Сверху заплакал ребенок. Монахов взглянул на потолок, и слезы скатились. Снова раздались голоса, возбужденные, они росли, приближались. Один был Асин, убеждающий, другой – неприятно простой, подозрительный. Монахов больше не пугался, не замирал, и сердце его не ёкало – размеренно билось его сердце, и, даже если бы сейчас его арестовали и повели скованного, он, казалось, не возражал бы.
Но Ася переубедила, шаги, голоса стали удаляться, и тогда в Монахове что-то испарилось и исчезло, как то же облачко. Он смотрел в окна – они, пожалуй, посветлели: стулья и кони выплыли из углов и потеряли в таинственности, становясь просто скучными, облезлыми. Он чувствовал себя ждущим словно бы с температурой в больнице, чтобы получить бюллетень, ждущим с пустотой и апатией начинающегося гриппа, чтобы уйти после всех этих ненужных осмотров и записей и тихо лечь и попытаться уснуть. Впервые, быть может, за этот день зашевелилось в нем и опасение перед домом, поздним возвращением и объяснениями. Правда, жена в больнице, но тем более ему должно быть стыдно и неловко – однако эти совестливые веяния он прогнал. Он еще отодвигал предчувствия расплаты и даже подумал: за что и какая тут может быть расплата? Просто объяснить ничего никому по правде невозможно… Ну, соврет что-нибудь: жена-то в больнице, а мать его не выдаст… Тут же он морщился от подобных своих соображений, но беспокойство росло, и озабоченность, как все это кончится и утрясется, кружила над ним и снижалась.

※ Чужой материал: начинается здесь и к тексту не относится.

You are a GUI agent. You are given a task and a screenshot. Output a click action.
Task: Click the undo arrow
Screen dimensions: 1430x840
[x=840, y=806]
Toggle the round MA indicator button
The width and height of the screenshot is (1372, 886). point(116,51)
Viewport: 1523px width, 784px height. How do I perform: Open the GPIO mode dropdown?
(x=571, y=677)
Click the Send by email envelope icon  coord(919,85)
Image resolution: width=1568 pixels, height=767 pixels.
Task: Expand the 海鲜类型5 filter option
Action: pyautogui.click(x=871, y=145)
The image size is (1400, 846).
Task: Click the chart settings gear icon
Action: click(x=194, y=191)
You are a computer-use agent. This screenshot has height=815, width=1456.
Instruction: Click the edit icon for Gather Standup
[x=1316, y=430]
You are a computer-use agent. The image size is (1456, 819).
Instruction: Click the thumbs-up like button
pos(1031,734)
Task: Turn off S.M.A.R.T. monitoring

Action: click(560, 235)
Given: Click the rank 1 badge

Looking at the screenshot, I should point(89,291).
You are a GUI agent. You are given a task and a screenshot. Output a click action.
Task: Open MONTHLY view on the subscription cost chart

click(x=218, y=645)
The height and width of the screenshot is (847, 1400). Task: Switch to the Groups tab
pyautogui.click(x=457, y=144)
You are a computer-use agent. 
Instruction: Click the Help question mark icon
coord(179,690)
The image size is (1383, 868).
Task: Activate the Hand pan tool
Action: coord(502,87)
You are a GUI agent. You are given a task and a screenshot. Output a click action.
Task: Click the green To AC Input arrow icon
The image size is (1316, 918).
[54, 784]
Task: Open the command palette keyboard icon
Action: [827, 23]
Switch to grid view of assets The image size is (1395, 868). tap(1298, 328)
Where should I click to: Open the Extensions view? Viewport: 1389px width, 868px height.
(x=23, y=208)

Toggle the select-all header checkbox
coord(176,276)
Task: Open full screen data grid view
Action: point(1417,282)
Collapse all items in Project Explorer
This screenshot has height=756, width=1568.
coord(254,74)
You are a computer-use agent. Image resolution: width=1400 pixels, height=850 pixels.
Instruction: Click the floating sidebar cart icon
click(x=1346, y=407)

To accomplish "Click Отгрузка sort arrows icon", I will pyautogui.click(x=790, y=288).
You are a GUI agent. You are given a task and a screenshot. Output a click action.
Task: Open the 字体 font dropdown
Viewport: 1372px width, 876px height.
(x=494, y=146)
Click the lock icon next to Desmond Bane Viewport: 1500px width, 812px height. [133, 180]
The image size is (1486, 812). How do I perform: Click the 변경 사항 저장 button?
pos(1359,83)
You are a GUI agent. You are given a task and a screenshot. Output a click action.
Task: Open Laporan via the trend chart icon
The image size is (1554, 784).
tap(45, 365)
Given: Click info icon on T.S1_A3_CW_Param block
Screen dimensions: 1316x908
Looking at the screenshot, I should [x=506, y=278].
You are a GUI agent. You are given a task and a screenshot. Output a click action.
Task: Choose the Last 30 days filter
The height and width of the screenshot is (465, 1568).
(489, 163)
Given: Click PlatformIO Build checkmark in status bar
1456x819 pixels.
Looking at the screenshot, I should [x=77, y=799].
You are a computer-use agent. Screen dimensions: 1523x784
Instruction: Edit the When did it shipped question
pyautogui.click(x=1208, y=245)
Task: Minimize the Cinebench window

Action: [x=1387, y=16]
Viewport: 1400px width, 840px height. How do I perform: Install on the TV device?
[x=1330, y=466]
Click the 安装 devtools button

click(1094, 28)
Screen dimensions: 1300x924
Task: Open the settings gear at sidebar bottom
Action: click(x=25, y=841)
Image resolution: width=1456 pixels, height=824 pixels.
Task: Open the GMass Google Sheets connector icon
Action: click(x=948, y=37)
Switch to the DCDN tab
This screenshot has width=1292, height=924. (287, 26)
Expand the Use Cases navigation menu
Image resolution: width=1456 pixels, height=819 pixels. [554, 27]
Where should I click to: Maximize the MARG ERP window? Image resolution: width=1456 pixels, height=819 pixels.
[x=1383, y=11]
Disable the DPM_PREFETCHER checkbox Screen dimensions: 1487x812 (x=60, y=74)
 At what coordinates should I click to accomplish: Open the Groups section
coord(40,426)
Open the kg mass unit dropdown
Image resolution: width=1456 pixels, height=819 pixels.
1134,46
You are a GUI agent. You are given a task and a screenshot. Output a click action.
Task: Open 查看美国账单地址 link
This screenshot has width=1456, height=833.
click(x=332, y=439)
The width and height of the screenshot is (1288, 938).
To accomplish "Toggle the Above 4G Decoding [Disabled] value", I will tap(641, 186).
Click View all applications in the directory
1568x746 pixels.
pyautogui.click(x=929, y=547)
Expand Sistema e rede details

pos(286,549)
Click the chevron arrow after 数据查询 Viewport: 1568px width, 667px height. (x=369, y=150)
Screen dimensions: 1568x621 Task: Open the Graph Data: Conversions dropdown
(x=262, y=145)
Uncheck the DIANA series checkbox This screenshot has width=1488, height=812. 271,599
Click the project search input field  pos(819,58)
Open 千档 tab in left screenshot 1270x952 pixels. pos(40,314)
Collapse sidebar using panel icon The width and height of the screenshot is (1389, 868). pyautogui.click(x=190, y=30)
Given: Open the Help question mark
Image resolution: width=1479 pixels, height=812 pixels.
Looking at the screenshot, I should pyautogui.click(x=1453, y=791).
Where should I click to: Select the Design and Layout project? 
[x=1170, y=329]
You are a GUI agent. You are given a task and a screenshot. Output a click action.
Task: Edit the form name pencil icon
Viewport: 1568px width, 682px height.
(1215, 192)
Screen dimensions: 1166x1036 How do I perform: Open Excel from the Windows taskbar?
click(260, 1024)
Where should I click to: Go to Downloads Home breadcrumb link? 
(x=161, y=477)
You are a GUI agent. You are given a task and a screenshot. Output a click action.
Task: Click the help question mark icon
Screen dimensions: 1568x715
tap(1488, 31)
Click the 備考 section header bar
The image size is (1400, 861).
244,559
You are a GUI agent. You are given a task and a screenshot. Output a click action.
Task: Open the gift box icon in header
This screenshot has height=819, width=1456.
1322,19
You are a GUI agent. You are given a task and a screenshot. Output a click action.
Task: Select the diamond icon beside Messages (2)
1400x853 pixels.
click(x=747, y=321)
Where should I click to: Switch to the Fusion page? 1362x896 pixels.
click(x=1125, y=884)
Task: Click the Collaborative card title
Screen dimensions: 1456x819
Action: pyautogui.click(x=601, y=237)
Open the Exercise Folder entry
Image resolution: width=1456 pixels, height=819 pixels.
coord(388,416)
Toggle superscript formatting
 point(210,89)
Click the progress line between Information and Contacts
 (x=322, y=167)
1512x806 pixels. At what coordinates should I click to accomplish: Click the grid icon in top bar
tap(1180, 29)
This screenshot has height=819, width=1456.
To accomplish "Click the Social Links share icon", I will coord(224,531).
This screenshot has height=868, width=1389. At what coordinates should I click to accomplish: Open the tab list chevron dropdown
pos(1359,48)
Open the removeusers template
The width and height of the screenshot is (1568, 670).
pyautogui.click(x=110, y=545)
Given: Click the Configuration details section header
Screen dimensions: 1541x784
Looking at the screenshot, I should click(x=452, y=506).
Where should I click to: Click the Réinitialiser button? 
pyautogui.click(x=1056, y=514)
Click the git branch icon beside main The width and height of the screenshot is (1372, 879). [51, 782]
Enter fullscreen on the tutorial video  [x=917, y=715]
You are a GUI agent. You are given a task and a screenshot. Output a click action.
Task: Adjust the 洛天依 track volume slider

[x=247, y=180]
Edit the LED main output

И когда Ася снова вошла, они посмотрели друг на друга в этой предрассветной, казенной и нетаинственной комнате издалека, отчужденно. И лишь секунду какую-то было Монахову неприятно, что и Ася – тоже, что в ней тоже кончилось, словно этих перевязанных ленточкой писем было все-таки жаль, словно, давно потеряв Асю, все еще мог он ее терять… Но это лишь на секунду – он тут же внутренне с нею согласился, и так было даже удобнее ему и быстрее.
– Ты знаешь, – вяло сказала Ася, – там стерва одна что-то заподозрила… Придется тебе сейчас уйти. Ну дождется она у меня! – Тут у Аси в голосе появилось чувство. – Пошли. Надо быстро пройти, пока она снова не высунулась. Я ее в кладовку упрятала…
– Как упрятала? – равнодушно удивился Монахов.
– Ну, послала… Ну иди же!
И они пошли, и путь был куда короче, чем показалось сначала Монахову. В дверях Ася сказала равнодушно:
– Ну, ты позвонишь?
Монахов помялся ответить.
Тогда, на секунду, взгляд Аси стал как-то глубок и внимателен, в нем блеснул печальный огонек усталого ожидания и погас.
– Позвоню… – невнятно сказал Монахов.
– Позвони, слышишь! – вдруг звонко и отчаянно зашептала Ася. – Позвони обязательно! Слышишь? Слышишь? – трясла она его, будила…
– Позвоню… обязательно… – сонно сказал Монахов.